## SOAL 1
Jawablah pertanyaan berikut berdasarkan berita tentang penyerahan tersangka penyuap Wali Kota Bekasi nonaktif:
(a) Siapa camat yang termasuk di antara empat tersangka?
(b) Apa jabatan Ali Fikri?
(c) Sampai tanggal berapa penahanan lanjutan terhadap keempat tersangka berlaku?
## SOAL 2
Lanjutkan berita tentang penyerahan tersangka penyuap Wali Kota Bekasi nonaktif, mulai setelah kalimat terakhirnya.

## KUTIPAN SUMBER
>>>

Jakarta (ANTARA) - Komisi Pemberantasan Korupsi (KPK) menyerahkan barang bukti dan empat tersangka penyuap Wali Kota Bekasi nonaktif Rahmat Effendi (RE) ke penuntutan agar dapat segera disidangkan.

Empat tersangka, yaitu Direktur PT MAM Energindo (ME) Ali Amril (AA), pihak swasta Lai Bui Min (LBM), Direktur PT Kota Bintang Rayatri (KBR) Suryadi (SY), dan Camat Rawalumbu Makhfud Saifudin (MS).

"Berkas perkara para tersangka pemberi suap dalam perkara dugaan korupsi pengadaan barang dan jasa serta lelang jabatan di Pemkot Bekasi telah dinyatakan lengkap. Selanjutnya hari ini, tim penyidik telah menyerahkan para tersangka AA dan kawan-kawan kepada tim jaksa KPK beserta barang buktinya," kata Plt Juru Bicara KPK Ali Fikri dalam keterangannya di Jakarta, Jumat.

Baca juga: KPK gelar Kick Off Anti-Corruption Working Group (ACWG) G20

Ali mengatakan tim jaksa melakukan penahanan lanjutan terhadap empat tersangka itu selama 20 hari sampai 23 Maret 2022.

<<<

## DAFTAR ENTRI

>>>

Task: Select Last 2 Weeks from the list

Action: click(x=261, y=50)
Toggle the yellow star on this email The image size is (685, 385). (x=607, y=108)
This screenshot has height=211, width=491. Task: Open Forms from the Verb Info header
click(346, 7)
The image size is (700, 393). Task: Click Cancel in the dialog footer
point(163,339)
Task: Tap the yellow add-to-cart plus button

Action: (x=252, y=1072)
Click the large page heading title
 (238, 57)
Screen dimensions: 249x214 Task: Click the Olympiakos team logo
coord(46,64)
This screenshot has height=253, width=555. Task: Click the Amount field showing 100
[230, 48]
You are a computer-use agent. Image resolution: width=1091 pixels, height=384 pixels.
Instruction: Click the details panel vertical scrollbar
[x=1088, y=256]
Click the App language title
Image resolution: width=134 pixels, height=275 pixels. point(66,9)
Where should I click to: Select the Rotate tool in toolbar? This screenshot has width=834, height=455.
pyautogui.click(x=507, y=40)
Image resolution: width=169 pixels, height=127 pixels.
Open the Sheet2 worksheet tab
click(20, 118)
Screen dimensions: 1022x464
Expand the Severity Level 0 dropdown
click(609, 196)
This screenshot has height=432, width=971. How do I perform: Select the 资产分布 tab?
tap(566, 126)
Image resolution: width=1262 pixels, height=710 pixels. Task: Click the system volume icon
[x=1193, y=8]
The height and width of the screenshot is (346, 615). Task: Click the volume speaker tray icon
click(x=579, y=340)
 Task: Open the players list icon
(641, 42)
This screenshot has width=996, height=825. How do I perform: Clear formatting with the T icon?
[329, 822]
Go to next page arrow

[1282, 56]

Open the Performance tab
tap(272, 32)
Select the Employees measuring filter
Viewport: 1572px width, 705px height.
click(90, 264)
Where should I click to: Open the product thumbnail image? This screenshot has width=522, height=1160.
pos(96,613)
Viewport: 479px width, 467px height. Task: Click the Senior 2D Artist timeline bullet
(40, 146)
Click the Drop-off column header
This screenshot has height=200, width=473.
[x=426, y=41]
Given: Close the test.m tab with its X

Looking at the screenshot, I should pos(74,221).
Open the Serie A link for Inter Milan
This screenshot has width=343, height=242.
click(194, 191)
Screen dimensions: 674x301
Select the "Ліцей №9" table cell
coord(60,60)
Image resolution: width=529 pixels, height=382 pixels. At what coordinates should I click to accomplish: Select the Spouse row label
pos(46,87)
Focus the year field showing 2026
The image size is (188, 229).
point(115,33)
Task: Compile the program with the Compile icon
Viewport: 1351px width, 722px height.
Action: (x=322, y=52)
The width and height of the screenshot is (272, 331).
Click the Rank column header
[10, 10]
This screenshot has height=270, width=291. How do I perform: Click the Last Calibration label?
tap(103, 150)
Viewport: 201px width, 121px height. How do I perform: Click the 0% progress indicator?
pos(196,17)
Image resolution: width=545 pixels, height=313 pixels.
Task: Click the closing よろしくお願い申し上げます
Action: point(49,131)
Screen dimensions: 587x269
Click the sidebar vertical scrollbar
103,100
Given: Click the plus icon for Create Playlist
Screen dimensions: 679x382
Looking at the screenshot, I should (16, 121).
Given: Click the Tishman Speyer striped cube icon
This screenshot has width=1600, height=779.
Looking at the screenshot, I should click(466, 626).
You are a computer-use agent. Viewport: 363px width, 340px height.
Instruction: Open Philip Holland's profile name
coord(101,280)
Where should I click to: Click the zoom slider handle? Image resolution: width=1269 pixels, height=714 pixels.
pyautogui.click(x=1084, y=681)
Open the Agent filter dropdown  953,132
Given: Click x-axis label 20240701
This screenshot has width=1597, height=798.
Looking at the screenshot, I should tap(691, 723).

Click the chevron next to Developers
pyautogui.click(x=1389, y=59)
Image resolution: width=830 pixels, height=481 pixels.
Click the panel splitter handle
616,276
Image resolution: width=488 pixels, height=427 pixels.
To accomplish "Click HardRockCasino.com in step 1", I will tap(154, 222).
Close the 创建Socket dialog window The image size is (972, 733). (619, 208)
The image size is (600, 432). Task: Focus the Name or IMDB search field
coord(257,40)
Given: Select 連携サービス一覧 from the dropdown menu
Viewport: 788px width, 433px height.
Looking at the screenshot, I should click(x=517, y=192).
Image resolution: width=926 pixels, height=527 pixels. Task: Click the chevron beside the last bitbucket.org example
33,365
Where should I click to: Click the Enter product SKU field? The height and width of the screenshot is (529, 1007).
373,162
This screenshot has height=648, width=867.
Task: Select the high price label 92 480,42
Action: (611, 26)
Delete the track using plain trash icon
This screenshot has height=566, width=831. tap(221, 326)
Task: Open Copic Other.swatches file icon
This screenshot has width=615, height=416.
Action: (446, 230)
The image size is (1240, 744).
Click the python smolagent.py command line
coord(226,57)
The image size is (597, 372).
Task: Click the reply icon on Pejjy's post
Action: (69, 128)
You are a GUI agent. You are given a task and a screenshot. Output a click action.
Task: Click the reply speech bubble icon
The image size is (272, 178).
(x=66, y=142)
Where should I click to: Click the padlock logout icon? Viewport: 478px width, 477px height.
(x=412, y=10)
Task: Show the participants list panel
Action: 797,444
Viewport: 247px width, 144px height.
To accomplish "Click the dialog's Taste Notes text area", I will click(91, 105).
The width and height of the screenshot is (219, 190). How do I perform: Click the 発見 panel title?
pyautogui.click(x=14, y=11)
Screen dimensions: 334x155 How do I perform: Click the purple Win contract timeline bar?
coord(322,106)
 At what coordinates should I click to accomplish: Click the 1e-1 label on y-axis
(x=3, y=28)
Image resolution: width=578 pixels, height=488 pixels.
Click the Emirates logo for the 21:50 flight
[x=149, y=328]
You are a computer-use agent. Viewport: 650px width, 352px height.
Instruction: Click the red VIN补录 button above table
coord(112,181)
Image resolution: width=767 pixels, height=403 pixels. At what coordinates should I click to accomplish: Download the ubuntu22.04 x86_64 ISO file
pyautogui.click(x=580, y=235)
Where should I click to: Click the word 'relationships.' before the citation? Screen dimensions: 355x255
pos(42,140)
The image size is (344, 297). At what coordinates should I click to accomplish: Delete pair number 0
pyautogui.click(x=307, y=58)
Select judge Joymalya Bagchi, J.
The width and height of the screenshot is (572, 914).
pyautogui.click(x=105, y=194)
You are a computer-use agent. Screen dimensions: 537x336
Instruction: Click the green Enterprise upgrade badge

<<<

## HASIL 1
(a) Camat Rawalumbu Makhfud Saifudin (MS).
(b) Ali Fikri adalah Plt Juru Bicara KPK.
(c) Penahanan lanjutan berlaku sampai 23 Maret 2022.

## HASIL 2
"Dipastikan dalam waktu 14 hari kerja, surat dakwaan dan berkas perkara segera dilimpahkan ke pengadilan tindak pidana korupsi untuk disidangkan," ucap Ali.

Pada Kamis (6/1), KPK menetapkan total sembilan tersangka, yakni lima penerima suap dan empat pemberi suap terkait kasus dugaan korupsi tersebut.

Para penerima suap adalah Rahmat Effendi (RE), Sekretaris DPMPTSP M Bunyamin (MB), Lurah Jati Sari Mulyadi (MY), Camat Jatisampurna Wahyudin (WY), dan Kepala Dinas Perumahan Rakyat dan Kawasan Permukiman Kota Bekasi Jumhana Lutfi (JL). Kelimanya saat ini masih dalam proses penyidikan di KPK.

Dalam konstruksi perkara, KPK menjelaskan Pemerintah Kota Bekasi pada 2021 menetapkan APBD Perubahan Tahun 2021 untuk belanja modal ganti rugi tanah dengan total anggaran Rp286,5 miliar.

Ganti rugi itu adalah pembebasan lahan sekolah di wilayah Kecamatan Rawalumbu, Bekasi, Jawa Barat senilai Rp21,8 miliar, serta pembebasan lahan Polder 202 senilai Rp25,8 miliar dan lahan Polder Air Kranji senilai Rp21,8 miliar.

Selanjutnya, ganti rugi lain berbentuk tindakan melanjutkan proyek pembangunan gedung teknis bersama senilai Rp15 miliar.

Atas proyek-proyek tersebut, Rahmat Effendi diduga menetapkan lokasi pada tanah milik swasta dan melakukan intervensi. Ia memilih langsung para pihak swasta yang lahannya akan digunakan untuk proyek itu serta meminta mereka tidak memutus kontrak pekerjaan.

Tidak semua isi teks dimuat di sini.